My book Peter Pan’s First XI has been reviewed three times in the past week in the Irish Times, the Guardian and the Financial Times. It’s been a mixed bag. The Irish Times review, by John S Doyle, was exceptionally positive. Doyle concluded by writing that:
‘This engaging book scrutinises its many subjects well, but with a kind eye. The author is obviously himself passionate about cricket, and explains enough of the pleasures of the game to pass on some of that passion to the reader . . . ’
The reviews in the Financial Times and the Guardian were a combination of the good and the not-so-good. Stephen Moss in the Guardian wrote that ‘the book is deeply suggestive, without ever exhausting any of its numerous themes.’ And that it is ‘a chancy cameo, then, rather than a dutifully compiled double-hundred; an innings more suited to village cricket than a Test match. Which, in its way, is not inappropriate for a book about this most unlikely of cricket teams.’

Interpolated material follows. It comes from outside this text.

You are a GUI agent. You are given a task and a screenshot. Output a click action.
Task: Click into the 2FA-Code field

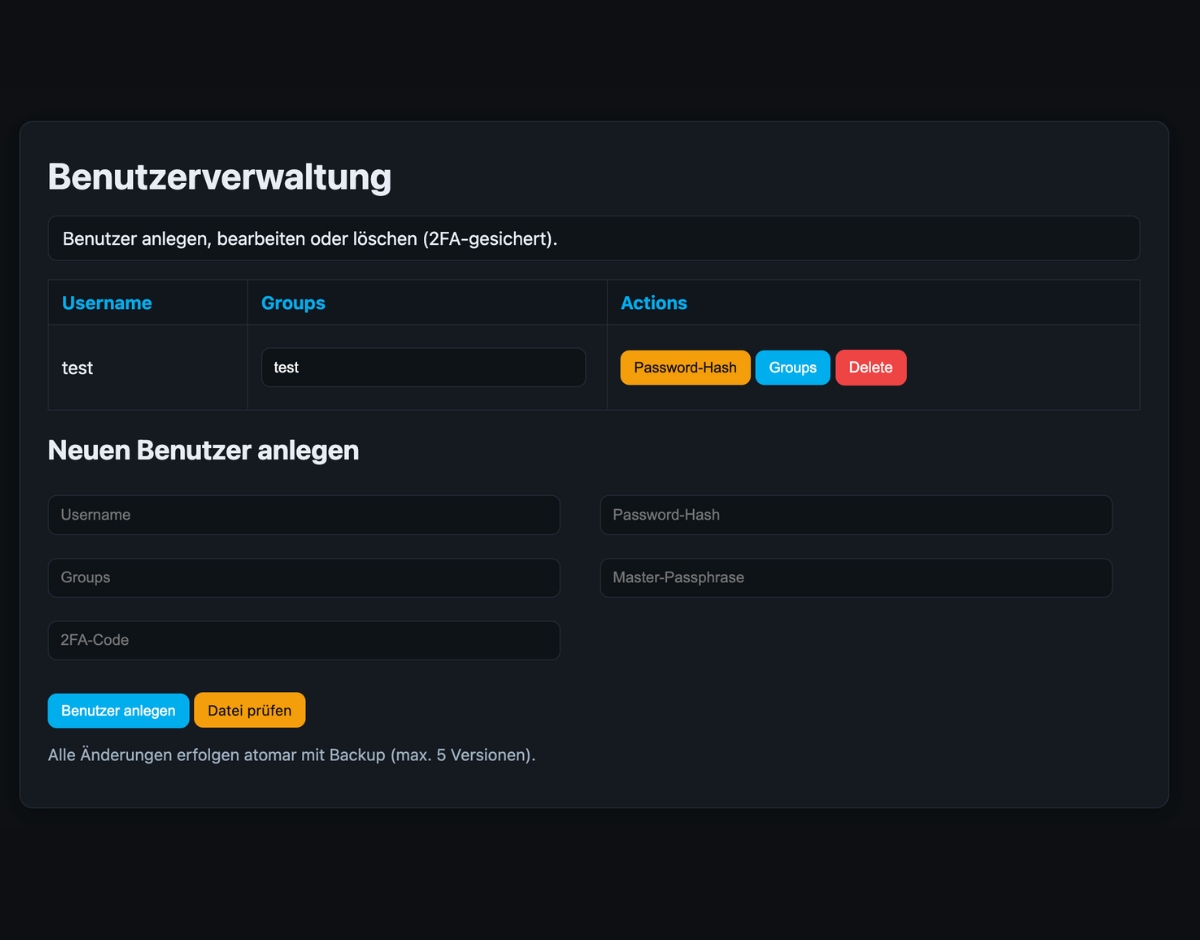[303, 640]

Unfortunately Moss makes a careless mistake when he reports J. M. Barrie writing of Jerome K. Jerome, that ‘he was a great cricketer, at heart.’ The description is actually Jerome writing about Barrie which is a little bit embarrassing when Moss uses it as an example of ‘Barrie’s wonderfully dry observations’ though it does rather sound like something that Barrie might write, it’s true.
And I believe he is both mistaken and also rather disingenuous in his review when he accuses me of using a ‘kitchen sink approach to history’. He lists what he sees as the offending examples here:
‘Thus, towards the end of the book, we get Milne joining the team in 1910 as the “last member” of the Allahakbarries (cue six pages on his literary career), a politician member of the team being beaten up by Suffragettes, a sensational innings in a first-class match in 1911 by a Nottinghamshire player who has nothing to do with the Allahakbarries, the death of Scott on his expedition to the South Pole in 1912, and the almost contemporaneous sinking of the Titanic (perhaps included because one of those killed was an artist who had played against the Allahakbarries).’
Moss implies that these examples have been plucked from the annals of history as some kind of ‘pre-war best hits’ selection but in fact they are all directly connected with J. M. Barrie and his cricket team, the subject of my book after all, with the sole exception of the 1911 innings (one of the most remarkable knocks in cricketing history about which an entire book was written by John Arlott). He fails to mention in the review that Scott was one of Barrie’s greatest friends or that Frank Millet, the artist who went down in the Titanic, was a key member of the Broadway side that the Allahakbarries played against between 1897 and 1899. It is these remarkable connections which make this such a compelling story; without them it would indeed be a kitchen sink approach to history, with them ‘Barrie’s haphazard team [becomes] a prism through which to view the wider pre-war period’ according to The Sunday Times’ literary editor Andrew Holgate, whose review of my book really seems to ‘get it’.
Stephen Moss, it seems, did not, but of course he is entitled to his view, however much I might disagree with it. If authors could choose their critics after all, we’d be hitting metaphorical boundaries all day long. And where’s the fun in that?
Oh, hang on a minute . . .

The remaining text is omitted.